I just checked Harvard's Complit FAQ and didn't get the impression that there were two writing samples... But if that's really the case: yikes!

Well apart from UC Berkeley and UCLA wanting Personal Statements/Backgrounds, I don't really know of any particulars. So far, every university I am applying to wants the SoP to mention POIs and how their works are linked with the candidate's project. 

I like this thread, though! Will be following closely.

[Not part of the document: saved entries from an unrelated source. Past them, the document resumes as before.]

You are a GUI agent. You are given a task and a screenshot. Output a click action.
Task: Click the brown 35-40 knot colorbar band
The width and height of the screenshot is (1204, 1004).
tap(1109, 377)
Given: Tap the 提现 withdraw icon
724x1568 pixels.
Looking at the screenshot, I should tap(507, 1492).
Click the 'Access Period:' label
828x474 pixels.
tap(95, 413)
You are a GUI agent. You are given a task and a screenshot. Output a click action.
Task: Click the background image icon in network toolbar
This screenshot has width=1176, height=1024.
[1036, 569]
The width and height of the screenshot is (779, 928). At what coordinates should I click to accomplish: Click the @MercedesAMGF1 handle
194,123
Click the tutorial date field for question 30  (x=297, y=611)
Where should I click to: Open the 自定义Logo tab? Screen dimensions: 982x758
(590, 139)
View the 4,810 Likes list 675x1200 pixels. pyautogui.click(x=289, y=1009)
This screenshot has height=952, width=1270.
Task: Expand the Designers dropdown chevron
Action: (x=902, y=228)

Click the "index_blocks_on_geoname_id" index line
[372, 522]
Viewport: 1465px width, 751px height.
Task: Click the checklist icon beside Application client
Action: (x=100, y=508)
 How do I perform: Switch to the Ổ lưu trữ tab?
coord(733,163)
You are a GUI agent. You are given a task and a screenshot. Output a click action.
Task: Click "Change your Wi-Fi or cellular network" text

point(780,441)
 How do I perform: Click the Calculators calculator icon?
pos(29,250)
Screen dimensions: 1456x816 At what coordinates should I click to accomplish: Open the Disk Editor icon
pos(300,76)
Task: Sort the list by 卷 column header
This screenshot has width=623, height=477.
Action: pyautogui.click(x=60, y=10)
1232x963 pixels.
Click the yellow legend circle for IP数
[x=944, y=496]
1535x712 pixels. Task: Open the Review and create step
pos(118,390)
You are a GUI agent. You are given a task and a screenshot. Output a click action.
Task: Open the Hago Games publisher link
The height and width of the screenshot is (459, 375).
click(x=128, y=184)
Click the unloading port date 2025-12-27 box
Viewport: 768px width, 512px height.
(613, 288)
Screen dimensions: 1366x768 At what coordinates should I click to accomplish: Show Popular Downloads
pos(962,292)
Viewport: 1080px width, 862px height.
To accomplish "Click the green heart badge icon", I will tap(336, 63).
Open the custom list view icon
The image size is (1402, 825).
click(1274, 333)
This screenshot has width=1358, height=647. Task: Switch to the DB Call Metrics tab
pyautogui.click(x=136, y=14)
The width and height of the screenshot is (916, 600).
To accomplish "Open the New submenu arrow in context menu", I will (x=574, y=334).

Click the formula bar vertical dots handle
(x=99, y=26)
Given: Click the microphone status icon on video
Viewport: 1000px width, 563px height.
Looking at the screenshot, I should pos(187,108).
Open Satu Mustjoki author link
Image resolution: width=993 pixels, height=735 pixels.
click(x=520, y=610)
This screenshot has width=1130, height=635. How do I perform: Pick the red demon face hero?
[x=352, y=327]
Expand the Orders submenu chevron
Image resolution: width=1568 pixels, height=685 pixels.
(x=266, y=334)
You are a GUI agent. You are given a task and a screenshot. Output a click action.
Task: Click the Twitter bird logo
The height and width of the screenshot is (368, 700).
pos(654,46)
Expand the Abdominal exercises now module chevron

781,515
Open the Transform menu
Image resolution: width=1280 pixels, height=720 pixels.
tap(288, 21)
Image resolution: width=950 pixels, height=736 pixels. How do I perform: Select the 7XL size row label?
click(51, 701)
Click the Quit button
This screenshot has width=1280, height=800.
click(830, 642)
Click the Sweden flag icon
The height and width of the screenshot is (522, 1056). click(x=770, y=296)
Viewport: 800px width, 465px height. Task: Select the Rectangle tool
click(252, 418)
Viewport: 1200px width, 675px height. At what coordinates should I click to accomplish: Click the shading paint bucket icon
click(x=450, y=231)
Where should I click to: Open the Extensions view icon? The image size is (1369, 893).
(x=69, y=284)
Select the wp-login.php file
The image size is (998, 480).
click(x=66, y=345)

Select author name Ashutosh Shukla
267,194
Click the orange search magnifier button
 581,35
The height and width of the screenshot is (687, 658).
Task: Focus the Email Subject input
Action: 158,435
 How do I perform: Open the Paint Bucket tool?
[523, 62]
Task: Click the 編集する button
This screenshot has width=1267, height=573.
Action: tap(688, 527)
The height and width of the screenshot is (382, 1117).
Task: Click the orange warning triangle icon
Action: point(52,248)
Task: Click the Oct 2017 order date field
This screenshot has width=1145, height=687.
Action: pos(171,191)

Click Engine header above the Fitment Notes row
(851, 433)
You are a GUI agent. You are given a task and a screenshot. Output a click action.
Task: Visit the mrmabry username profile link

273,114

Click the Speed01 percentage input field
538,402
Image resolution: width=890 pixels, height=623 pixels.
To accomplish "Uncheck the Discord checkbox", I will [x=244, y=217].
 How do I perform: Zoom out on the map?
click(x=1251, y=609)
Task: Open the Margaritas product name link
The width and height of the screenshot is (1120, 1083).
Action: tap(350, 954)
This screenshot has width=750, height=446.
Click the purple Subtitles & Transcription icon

From the English graduate admissions page:

Writing Sample: The writing samples (one primary and one secondary) are highly significant parts of the application. Candidates should submit two double-spaced, 15-page papers of no more than 5,000 words each, in 12-point type, and with 1-inch margins. The writing samples must be examples of critical writing (rather than creative writing) on subjects directly related to English. Applicants should not send longer papers with instructions to read an excerpt or excerpts, but should edit the samples themselves so that they submit only fifteen pages for each paper. Candidates who know the field in which they expect to specialize should, when possible, submit a primary writing sample related to that field.

Consider that Yale asks for 10-15 pages and Berkeley asks for no more than 20. Most of the programs I have seen follow that trend of asking for 10-20 pages of a single piece. This means that not only is Harvard asking for a total output that is anywhere from 50% to 200% larger than other similarly-ranked programs, but that this output must be split between two separate topics. Personally, I prefer this because I think my writing sample should (not that it will, but if I have don't have faith in my writing what is the point of applying?) do for my application than my grades and GRE scores which will probably compare as average to low with the rest of the candidate pool. I interpret this (i.e. this absolutely baseless) as suggesting that Harvard weighs the sample more heavily than other components that people generally worry about (e.g. scores), which is why they ask for two, making it harder for people to perfect one piece that might not demonstrate their usual level. Two pieces over one very long one suggests that they're also not particularly concerned with accepting candidates who are already able to construct argument that are very extensive (which is what we'll have to do for the thesis) but that they might prefer an ability to tackle different works and ideas with consistent levels of insight and originality. I would assume that they prefer some variety in the samples rather than two papers based on the same approach or authors (even if that is what you're going to be working on), but I don't know.

Yanaka, which are the universities you saw that specified that they wanted explicit reference to POIs? And also, are the UC schools' personal statements separate from the statement of purpose, or do you mean that, contrary to some programs that say that they DON'T want a personal history, that these schools do want to some idea of where you're coming from?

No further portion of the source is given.